EXERCISE REQUIREMENTS →
[1] Translate this sentence from the bug report into Spanish: "Amusingly enough, we've put this in bug 778688 multiple times, but we don't seem to have actually filed it."
[2] Reproduce the part of the bug report starting at "Amusingly enough, we've" and ending at "(timeout 1200 secs)", changing "mochitest-5" to "mochitest-3".

SUPPLIED PASSAGE →
Closed Bug 835588 Opened 10 years ago Closed 6 years ago

Intermittent "BaseException: Failed to connect to SUT Agent and retrieve the device root."

Categories

(Release Engineering :: General, defect)

ARM
Android
defect
Not set
normal

Tracking

(Not tracked)

RESOLVED WONTFIX

People

(Reporter: philor, Unassigned)

References

Details

(Keywords: intermittent-failure, Whiteboard: [kanban:engops:https://mozilla.kanbanize.com/ctrl_board/6/2649] [retry])

Amusingly enough, we've put this in bug 778688 multiple times, but we don't seem to have actually filed it.

https://tbpl.mozilla.org/php/getParsedLog.php?id=19210080&tree=Mozilla-Inbound
Android Tegra 250 mozilla-inbound opt test mochitest-5 on 2013-01-28 13:39:56 PST for push 0c45e6378f1f
slave: tegra-182

========= Started Install App on Device failed (results: 2, elapsed: 1 mins, 57 secs) (at 2013-01-28 13:42:57.709946) =========
python /builds/sut_tools/installApp.py 10.250.50.92 build/fennec-21.0a1.en-US.android-arm.apk org.mozilla.fennec
 in dir /builds/tegra-182/test/. (timeout 1200 secs)
 watching logfiles {}
 argv: ['python', '/builds/sut_tools/installApp.py', '10.250.50.92', u'build/fennec-21.0a1.en-US.android-arm.apk', 'org.mozilla.fennec']
 environment:
  HOME=/Users/cltbld
  PATH=/opt/local/bin:/opt/local/sbin:/usr/bin:/bin:/usr/sbin:/sbin:/usr/local/bin:/usr/X11/bin
  PWD=/builds/tegra-182/test
  SUT_IP=10.250.50.92
  SUT_NAME=tegra-182
  __CF_USER_TEXT_ENCODING=0x1F5:0:0
 closing stdin
 using PTY: False
01/28/2013 13:42:57: INFO: copying build/fennec/application.ini to build/talos/remoteapp.ini
01/28/2013 13:42:57: DEBUG: calling [cp build/fennec/application.ini build/talos/remoteapp.ini]
reconnecting socket
01/28/2013 13:42:57: DEBUG: cp: build/talos/remoteapp.ini: No such file or directory
01/28/2013 13:42:57: INFO: connecting to: 10.250.50.92
Could not connect; sleeping for 5 seconds.
reconnecting socket
Could not connect; sleeping for 10 seconds.
reconnecting socket
Could not connect; sleeping for 15 seconds.
reconnecting socket
Could not connect; sleeping for 20 seconds.
reconnecting socket
Traceback (most recent call last):
  File "/builds/sut_tools/installApp.py", line 187, in <module>
    sys.exit(main(sys.argv))
  File "/builds/sut_tools/installApp.py", line 166, in main
    dm, devRoot = one_time_setup(ip_addr, path_to_main_apk)
  File "/builds/sut_tools/installApp.py", line 115, in one_time_setup
    dm = devicemanager.DeviceManagerSUT(ip_addr)
  File "/builds/tools/sut_tools/mozdevice/devicemanagerSUT.py", line 53, in __init__
    raise BaseException("Failed to connect to SUT Agent and retrieve the device root.")

SUPPLIED DATA →
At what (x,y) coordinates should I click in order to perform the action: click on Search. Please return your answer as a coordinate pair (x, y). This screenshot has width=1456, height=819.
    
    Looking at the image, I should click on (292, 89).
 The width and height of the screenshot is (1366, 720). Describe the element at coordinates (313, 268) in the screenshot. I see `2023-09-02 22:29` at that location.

WRITTEN RESPONSES →
[1] Curiosamente, hemos puesto esto en el bug 778688 varias veces, pero parece que en realidad nunca lo hemos registrado.

[2]
Amusingly enough, we've put this in bug 778688 multiple times, but we don't seem to have actually filed it.

https://tbpl.mozilla.org/php/getParsedLog.php?id=19210080&tree=Mozilla-Inbound
Android Tegra 250 mozilla-inbound opt test mochitest-3 on 2013-01-28 13:39:56 PST for push 0c45e6378f1f
slave: tegra-182

========= Started Install App on Device failed (results: 2, elapsed: 1 mins, 57 secs) (at 2013-01-28 13:42:57.709946) =========
python /builds/sut_tools/installApp.py 10.250.50.92 build/fennec-21.0a1.en-US.android-arm.apk org.mozilla.fennec
 in dir /builds/tegra-182/test/. (timeout 1200 secs)